--- START DATASET ROWS ---
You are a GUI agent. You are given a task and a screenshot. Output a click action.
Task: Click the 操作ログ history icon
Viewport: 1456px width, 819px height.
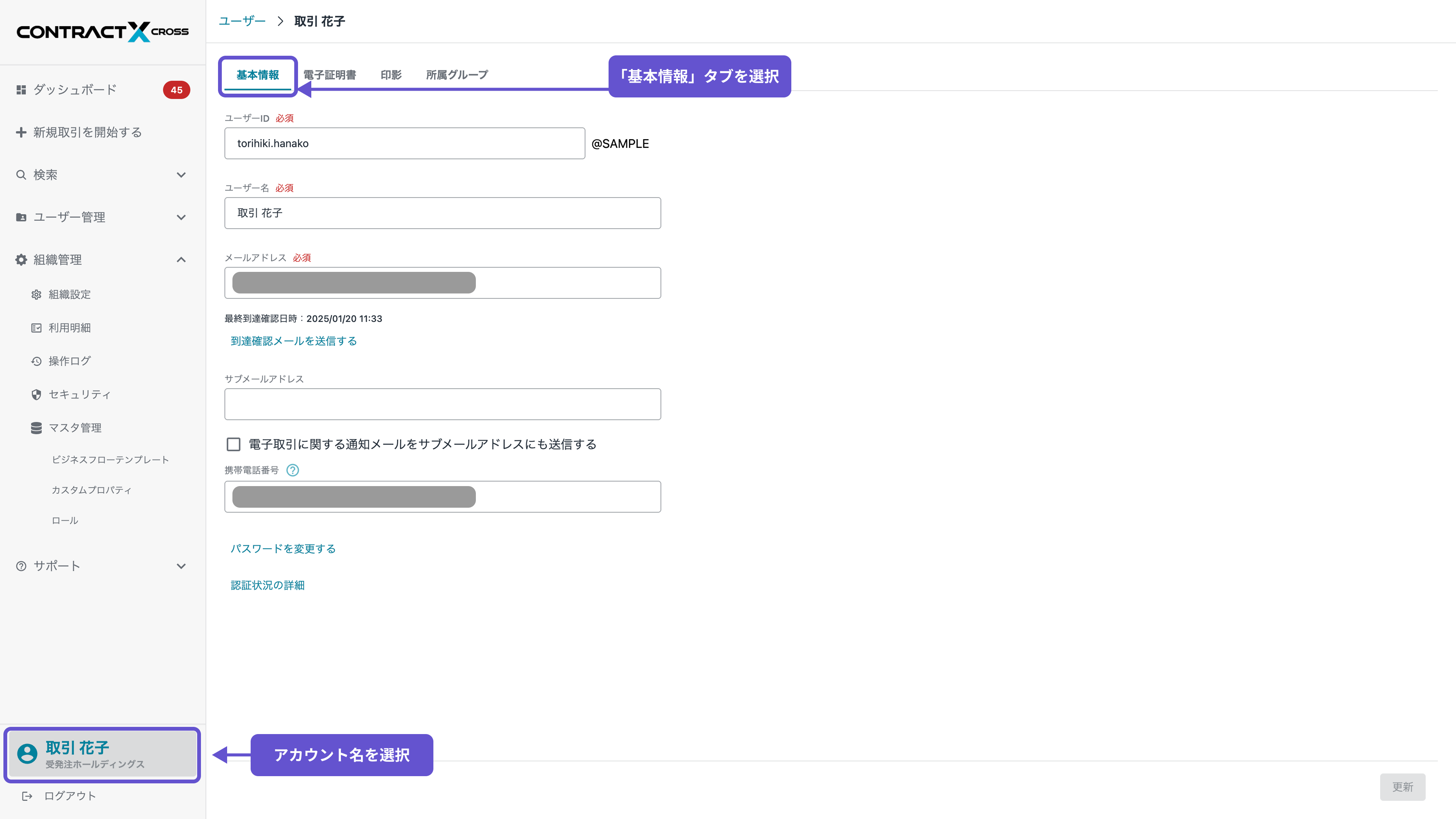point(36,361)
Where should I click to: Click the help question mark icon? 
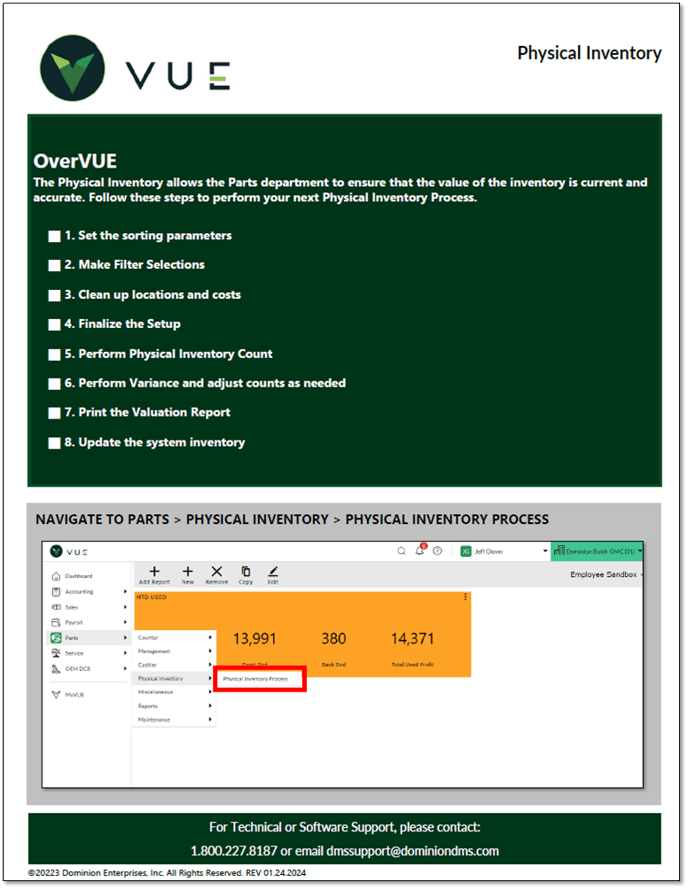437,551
--- END DATASET ROWS ---
**WHAT THE EXERCISE ASKS**.
Collect every line of the material above that contains the string "icon", treating case as significant.

**SOLUTION**.
Task: Click the 操作ログ history icon
Where should I click to: Click the help question mark icon? 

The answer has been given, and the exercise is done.